Sunday, 18 April 2010

Honour the dead

Disclaimer: this is close to the bone, if it offends you you can write to the Daily Mail about it.

So you might have heard the Polish President, Lech Kaczyński, was killed in a plane crash last week, along with pretty much every high-ranking politician, diplomat, and military official in Poland. In a cruel twist of fate the party were flying to Russia to commemorate the anniversary of the Katyn massacre, in which pretty much every high-ranking politician, diplomat, and military official in Poland was slaughtered by the Soviet secret police. If that wasn't bad enough, a volcano, dormant for nigh on a hundred years, chose the following week to erupt, spewing ash over northern Europe and ensuring that no one could go to the funeral. You might call it unfortunate.

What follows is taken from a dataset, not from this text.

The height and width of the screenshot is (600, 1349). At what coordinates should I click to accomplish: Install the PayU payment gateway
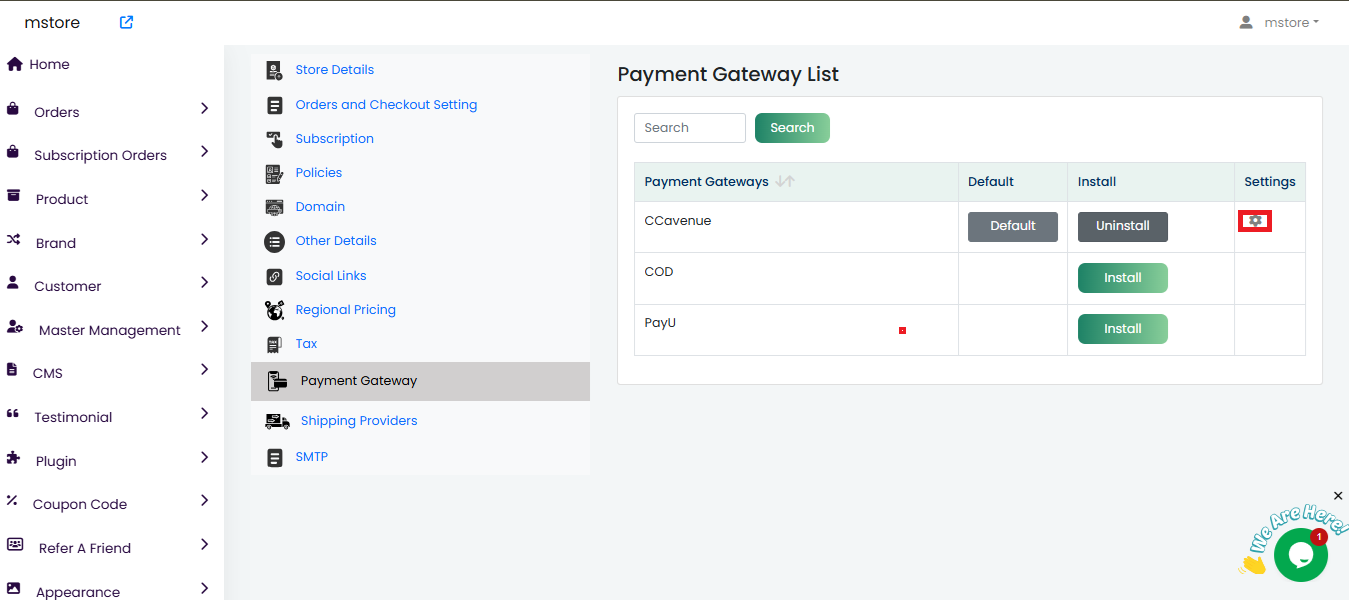[1122, 329]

One would be forgiven for feeling a tug at the heart strings, and then perhaps afterwards, in the privacy of your own home, a muffled laugh at the sheer incredibility of it all. Unsurprisingly the people of Poland have been mourning, but, in a turn of events which is proving increasingly common, have in the process elevated the dead to a state of virtual sainthood.

Before his death Kaczyński's approval rating had fallen to 20% and he was expected to lose a presidential election due in the autumn. He twice banned the Warsaw gay pride march and instead allowed a counter-demonstration called the "Parade of Normality." In 2007, Poland, represented by Kaczyński, was found guilty by the European Court of Human Rights of violating the freedom of assembly under Article 11 of the European Convention on Human Rights. That's not to entirely detract from the man; he was a vociferous opponent of communism and the tyranny it led to; he campaigned tirelessly against corruption; and on 21 December 2008, Kaczyński became the first Polish head of state to visit a Polish synagogue and to attend religious services held there. The point, however, is that being dead shouldn't automatically grant one immunity from criticism.

Kaczyński and his wife are now interred in the crypt of Wawel cathedral, the traditional burial place for Poland's kings, national heroes, poets, statesman and romantic revolutionaries. Lech Kaczyński was none of those things. To put it in perspective, burying Lech Kaczyński in Wawel cathedral is like burying Gordon Brown in Westminster Abbey. Apparently I'm not the only one who noticed this disparity; according to the Guardian "some Poles have staged protest rallies and joined petitions on the social media site Facebook against the decision to bury Kaczynski in such a sacred spot". And yet any protests were muffled by the overwhelming indignity of a nation who felt that dead meant great; Karolina Rajchel, 19, a student who travelled five hours from Wroclaw, said she had not supported every step that Kaczyński took, but called the protests "out of place" in light of his death. "Out of place"? If anyone can suggest a more appropriate time to have a protest over where someone is to be buried than following the individual's death, then I'd like to hear it. I mean it would be pretty fucking weird if they'd started protesting before he'd died.

She went on: "Kaczyński had good and bad qualities but now you shouldn't say anything bad about the dead". Obviously a certain amount of respect should be accorded on account of relatives et al, and everyone should have the right to respond, which is a bit tricky when you've kicked the bucket, but even so, "shouldn't say anything bad about the dead"? Good God, all those who've slammed Hitler's immigration policies these past 60 years all need to stand up and give themselves a good slap on the wrist. How dare you? He's dead don't you know.

Such sentiment is not confined to the death of the Polish premier however. The current UK election campaign is positively dripping with vote-winning sentiment about 'our brave troops'.

Leaving school with no GCSEs and 'joining up' because it "will be a laugh" does not necessitate bravery. It doesn't negate it mind, but it in no way implies it. And truth be told, anyone can get shot. That's the easy bit. With the Daily [insert favoured tabloid here] leading the way, our nation has been taken over by a culture of necro-sycophancy, in which anyone who's snuffed it while serving their country is now hailed as a 'hero'. I'm not anti the armed forces; it's a tragedy when anyone dies unnecessarily, and many of those who've lost their lives were undoubtedly selfless and courageous individuals. Indeed, that's the beauty of war, it represents the very worst of humanity, yet more often than not draws out the very best of individuals. But this broad-brush approach to conferring honour is obtuse. You don't have to wear a uniform to be brave, and you certainly don't have to be dead.

There's a competitive edge to public mourning these days. You should have the largest flowers, the darkest suit, the longest face. It's become a form of self-affirming ritual, in which the individual demonstrates to themselves and everyone else their own deeply held sense of humanity. As a result we've managed to elevate death itself to the highest echelons of accomplishment.